The original, and the best.
But get this: Dudley now peddles his relationship with the Three Hollow Logs acting as a lobbyist for developers! So you see, for Dudley Fullerton is very much for sale. He and a small handful of people like him need a compliant majority on the council so that they can get massive entitlements and stick the rest of us with the impacts.
Makes ya feel good. Oops, watchit there, just step over the bodies and the civil rights!
Thus spaketh Lou Ponsi who seems to be doing his level best to avoid real news and even to parrot the nonsense peddled by the anti-recall crowd.
Ponsi seems really impressed with banners stating how much folks love Fullerton. Ponsi doesn’t seem interested that the operation is the brainchild of downtown businesses who have profited off of the City Council’s crazy wild west show; nor in the irony that these essentially anti-recall messages are hung on public property. No, that would take independence and intelligence, traits that Ponsi simply doesn’t possess.
Of course Ponsi echoes the notion that the one and only problem is the minor altercation last summer that left Kelly Thomas’ brains in a Transportation Center gutter, and of course he ignores the reality a phone call made by – a downtown business, that may very well have an I Love Fullerton banner in front of it.

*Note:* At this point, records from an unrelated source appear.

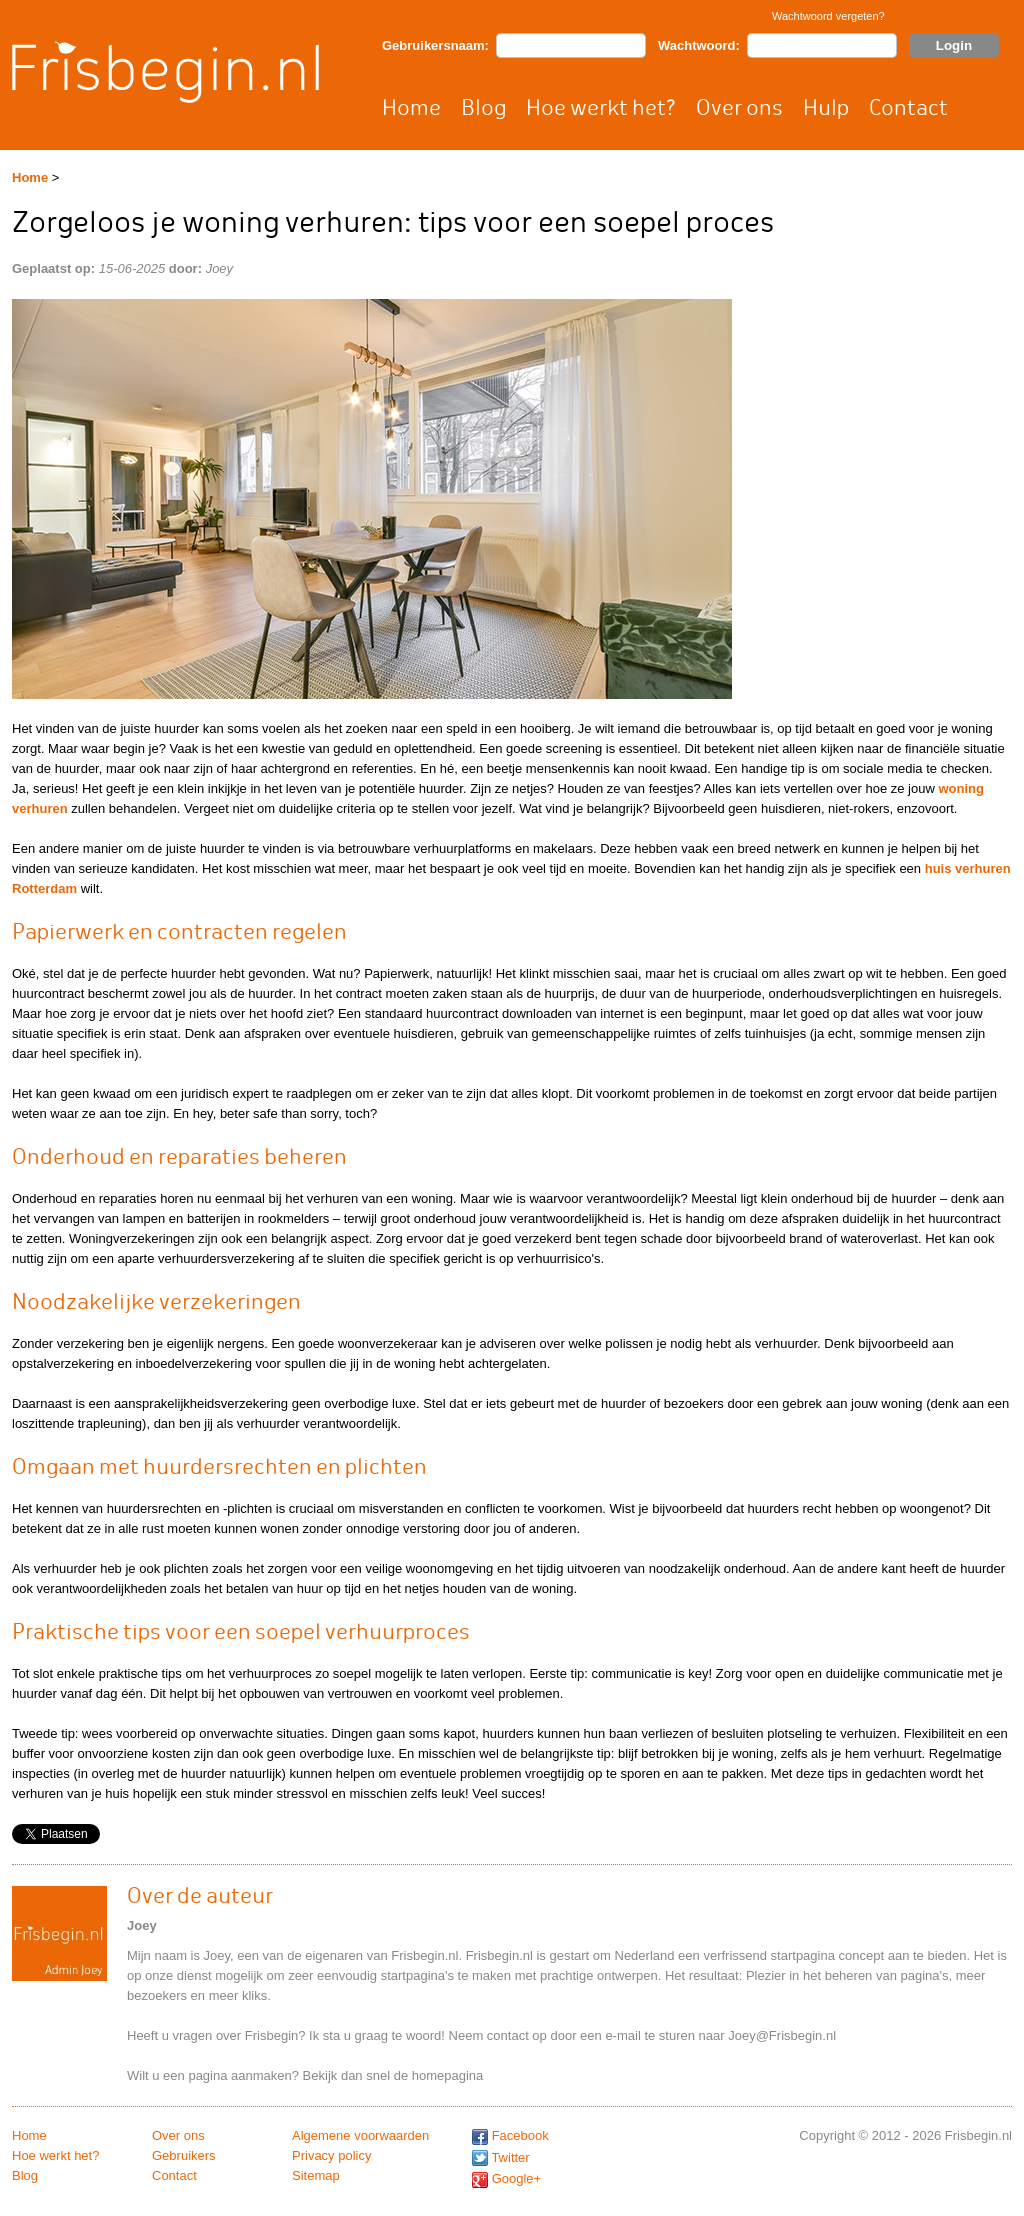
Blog (483, 107)
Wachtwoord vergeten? (828, 16)
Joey (219, 268)
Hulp (826, 107)
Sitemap (316, 2175)
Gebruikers (184, 2155)
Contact (908, 107)
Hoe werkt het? (601, 107)
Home (411, 107)
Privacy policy (331, 2155)
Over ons (739, 107)
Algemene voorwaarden (360, 2135)
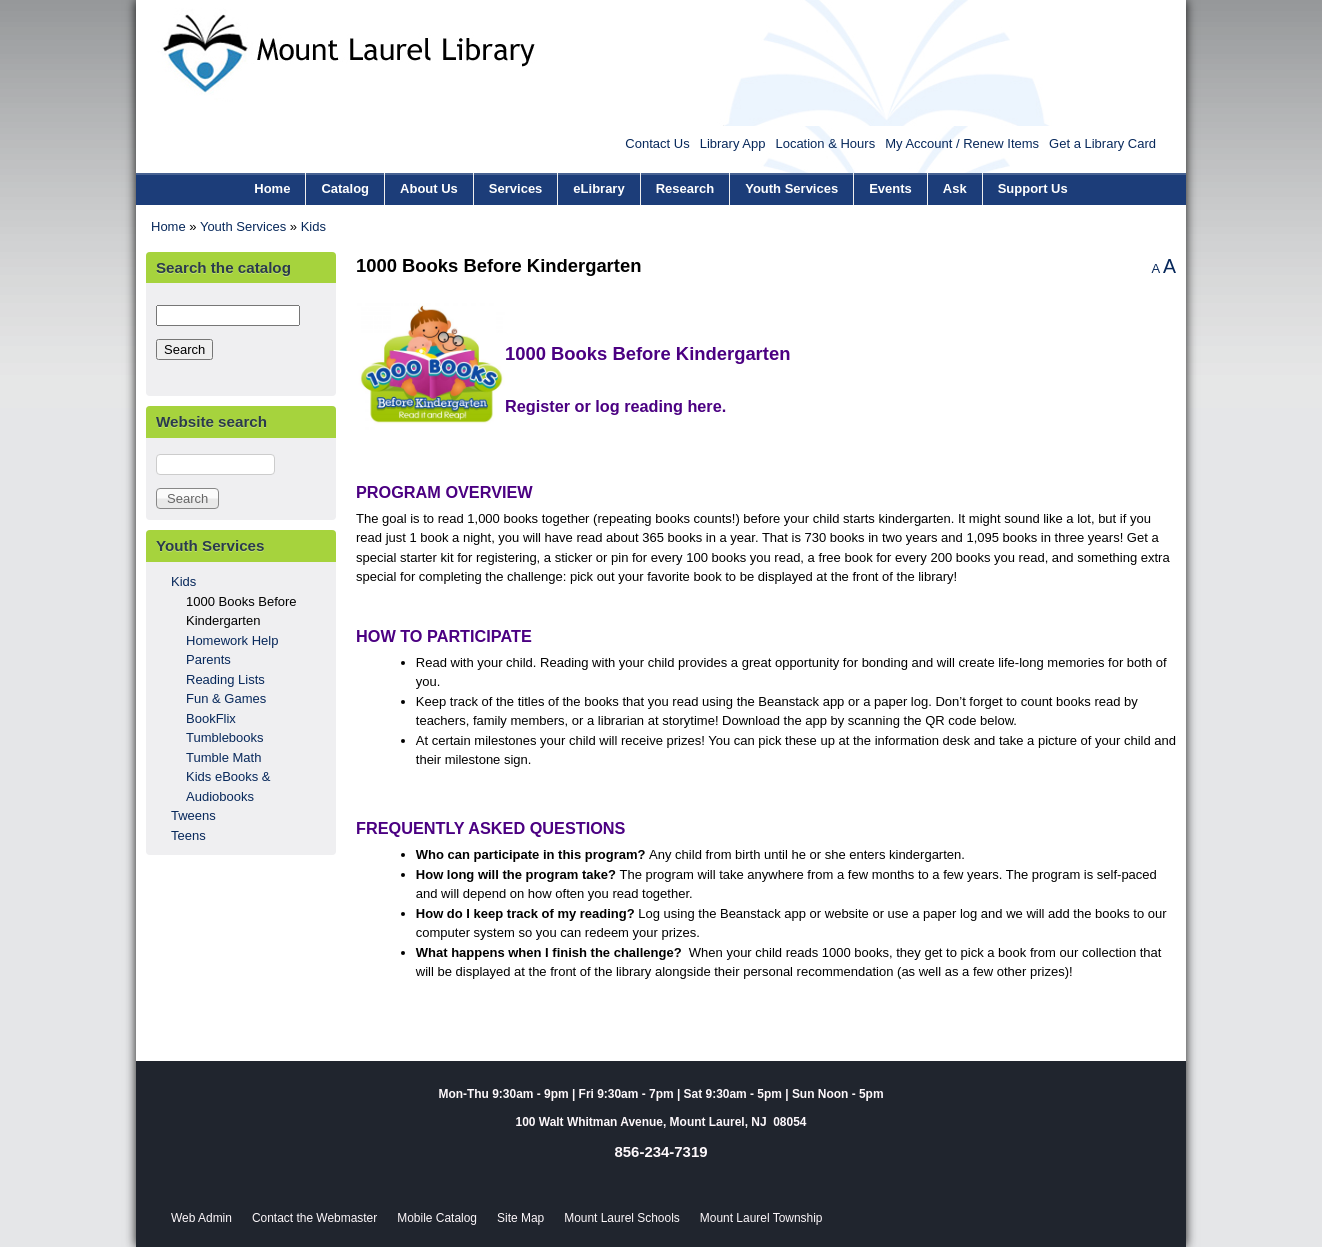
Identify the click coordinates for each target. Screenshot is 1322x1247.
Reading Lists (225, 679)
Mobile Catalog (437, 1218)
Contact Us (657, 143)
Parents (208, 659)
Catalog (345, 188)
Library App (733, 143)
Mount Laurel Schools (622, 1218)
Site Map (520, 1218)
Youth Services (791, 188)
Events (890, 188)
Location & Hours (825, 143)
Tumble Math (223, 757)
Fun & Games (226, 698)
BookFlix (211, 718)
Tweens (193, 815)
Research (685, 188)
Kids (313, 226)
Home (272, 188)
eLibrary (598, 188)
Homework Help (232, 640)
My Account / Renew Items (962, 143)
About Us (429, 188)
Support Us (1033, 188)
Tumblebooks (225, 737)
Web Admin (201, 1218)
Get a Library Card (1102, 143)
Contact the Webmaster (314, 1218)
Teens (188, 835)
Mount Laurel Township (761, 1218)
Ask (955, 188)
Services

Really? I don't know anything about that stuff. Wow!
Lou must have a short or self-serving memory if he can’t remember:
FPD cop Todd Major – convicted of fraud, 2011.
FPD cop Kelly Mejia – plead guilty to grand larceny, 2011
FPD cop Albert Rincon – accused of a dozen sexual batteries while in uniform causing a rebuke from a federal judge and a $350,000 settlement (so far), but actually “separated” for something else (jeez how bad could that have been), 2006-2011.
FPD cop Vincent Mater – “separated” after destroying evidence in a Fullerton jail suicide, identified as an untrustworthy “Brady cop” and suspected of a roll in the false identification in the Emanuel Martinez case. Charged by the District Attorney,2011.
FPD cop “Sonny” Saliceo who through laziness or malice, permitted or encouraged the mis-identification of Emanuel Martinez who subsequently spent five months in jail.
FPD employee April Baughman who was recently arrested on charges of theft from the FPD property room over a period of two years. 2012.
A lawsuit by Veth Mam against the police department and FPD cop Kenton Hampton for a laundry list of civil rights violations and false prosecution. 2011.
A lawsuit by Andrew Trevor Clarke against FPD cop Cary Tong and half the FPD for a laundry list of civil rights violations. 2012.
A lawsuit by Edward Miguel Quinonez against the FPD and Kenton Hampton for even more civil rights violations. 2011
And let’s not forget the eventual civil and civil rights suits against the balance of the FPD Six (including our old friends Kenton Hampton and Joe Wolfe). 2011.
Then in non-police matters there’s the little problem of the City Council giving away land worth millions for free to campaign contributors; and giving away huge subsidies to the bag man who runs the anti-recall campaign. 1996-2012.
And finally let us recall the biggest scam of all – the perpetuation of the illegal water tax for fifteen long years that went, in part, to pay the salaries and pensions of the very city council that looked the other way year after year. 1996-2012.